++++ 文档片段

美国内布拉斯加大学Pankaj K. Singh及其课题组发现，癌症相关成纤维细胞（CAFs）产生的乙酸盐通过ACSS2-SP1-SAT1通路改变多胺代谢促进胰腺癌进展。该项研究成果发表在2024年3月1日出版的《自然-细胞生物学》上。

研究人员发现胰腺癌相关成纤维细胞通过分泌乙酸来调节肿瘤细胞的新陈代谢，通过沉默CAFs中的ATP柠檬酸裂解酶（ACLY）可以阻断乙酸的分泌。研究进一步发现，乙酰-CoA合成酶短链家族成员2（ACSS2）通过外源乙酸来动态调控癌细胞的表观基因组和转录组，从而促进癌细胞在酸性微环境中的生存。H3K27ac ChIP-seq和RNA-seq的分析比较表明，多胺平衡的改变是通过调控SAT1基因表达和SP1富集反应实现。

研究发现乙酸盐/ASS2介导的SP1 19位赖氨酸的乙酰化增加了SP1蛋白的稳定性和转录活性。遗传或药物抑制ACSS2-SP1-SAT1通路可减轻小鼠模型的肿瘤负荷。这些结果表明，来源于细胞基质的乙酸赋予了癌细胞新陈代谢的灵活性，使癌细胞能够通过ACSS2-SP1-SAT1通路在酸中毒条件下存活。

据了解，肿瘤细胞能否在恶劣的微环境中生存取决于其对环境中营养物质的利用。

++++++++

任务 1: 根据文档片段，这项研究成果发表在哪本期刊上？
任务 2: 请列出文档片段中ACSS2-SP1-SAT1通路所包含的全部组成部分。
任务 3: 请照原文抄写文档片段中的一段内容，从“研究人员发现胰腺癌相关成纤维”开始，一直抄到“因表达和SP1富集反应实现。”。

++++ 提供的材料

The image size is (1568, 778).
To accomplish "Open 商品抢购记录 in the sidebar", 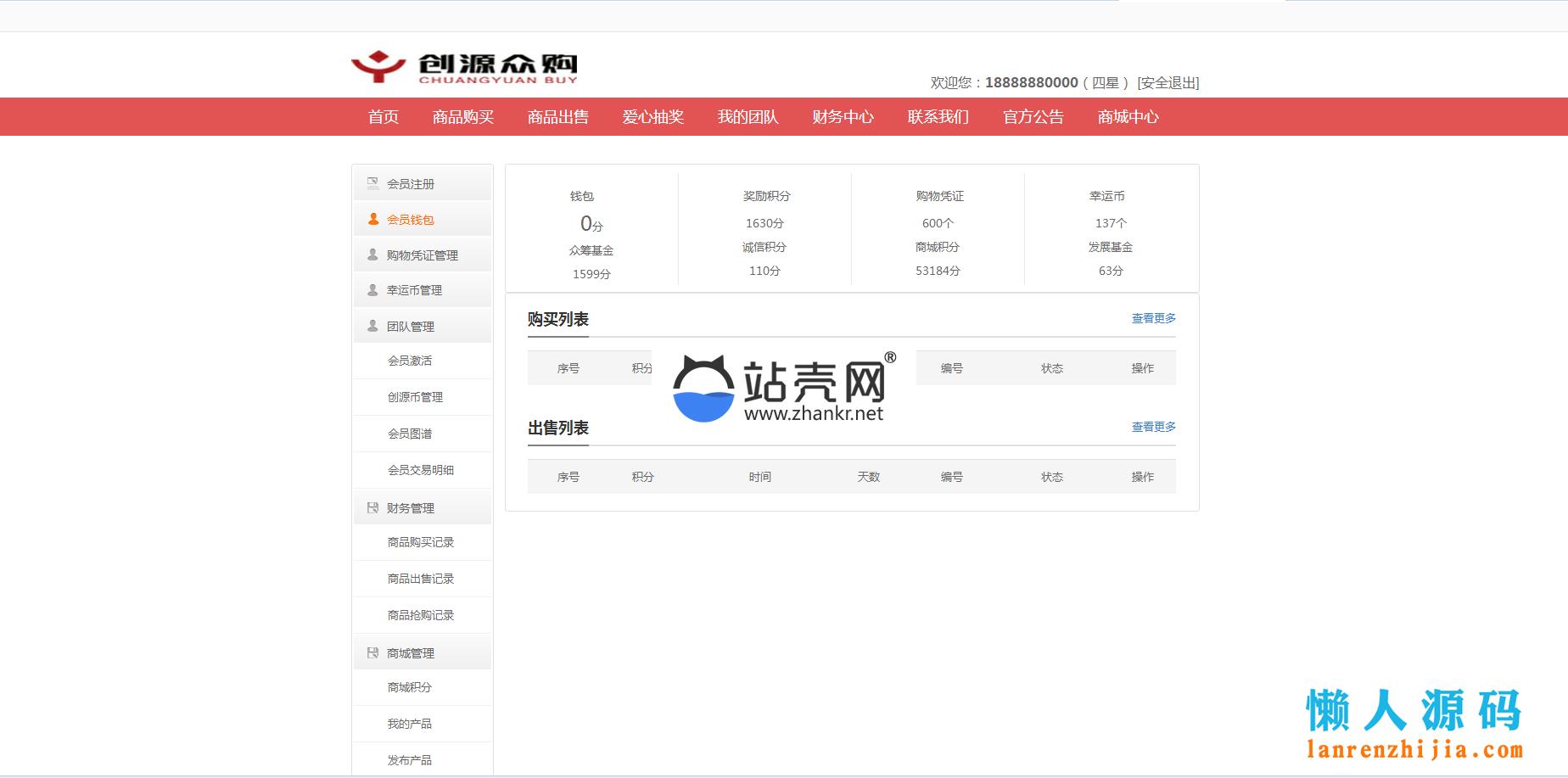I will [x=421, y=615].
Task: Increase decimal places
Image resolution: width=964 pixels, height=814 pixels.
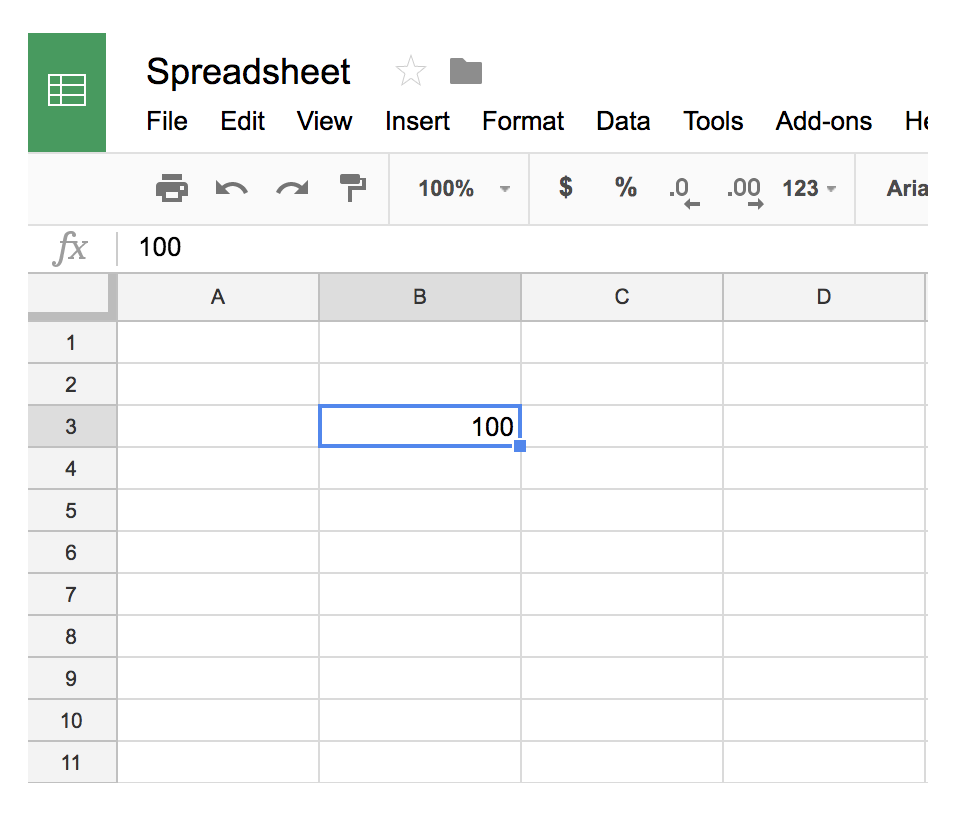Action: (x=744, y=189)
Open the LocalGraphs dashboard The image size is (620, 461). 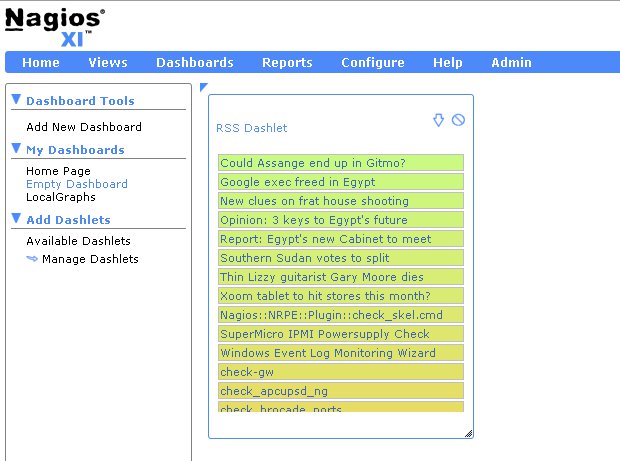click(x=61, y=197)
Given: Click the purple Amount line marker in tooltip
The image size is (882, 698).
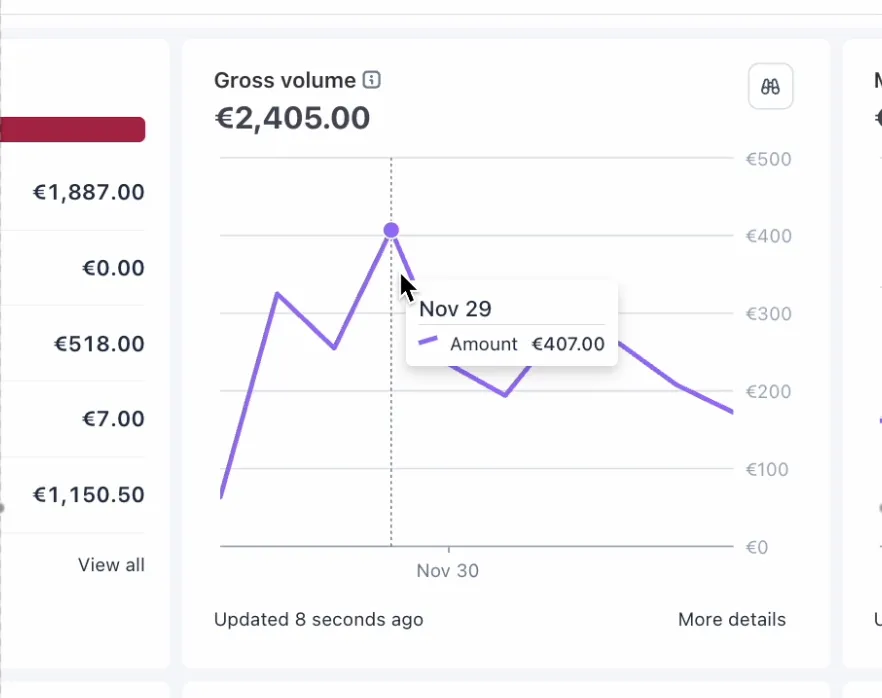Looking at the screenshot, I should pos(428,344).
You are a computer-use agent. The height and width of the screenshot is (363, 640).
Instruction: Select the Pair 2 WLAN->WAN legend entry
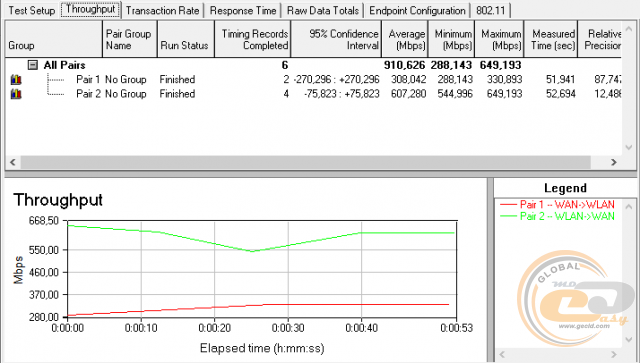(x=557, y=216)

++++++++

你的回答 1: 《自然-细胞生物学》

你的回答 2: ACSS2、SP1、SAT1

你的回答 3:
研究人员发现胰腺癌相关成纤维细胞通过分泌乙酸来调节肿瘤细胞的新陈代谢，通过沉默CAFs中的ATP柠檬酸裂解酶（ACLY）可以阻断乙酸的分泌。研究进一步发现，乙酰-CoA合成酶短链家族成员2（ACSS2）通过外源乙酸来动态调控癌细胞的表观基因组和转录组，从而促进癌细胞在酸性微环境中的生存。H3K27ac ChIP-seq和RNA-seq的分析比较表明，多胺平衡的改变是通过调控SAT1基因表达和SP1富集反应实现。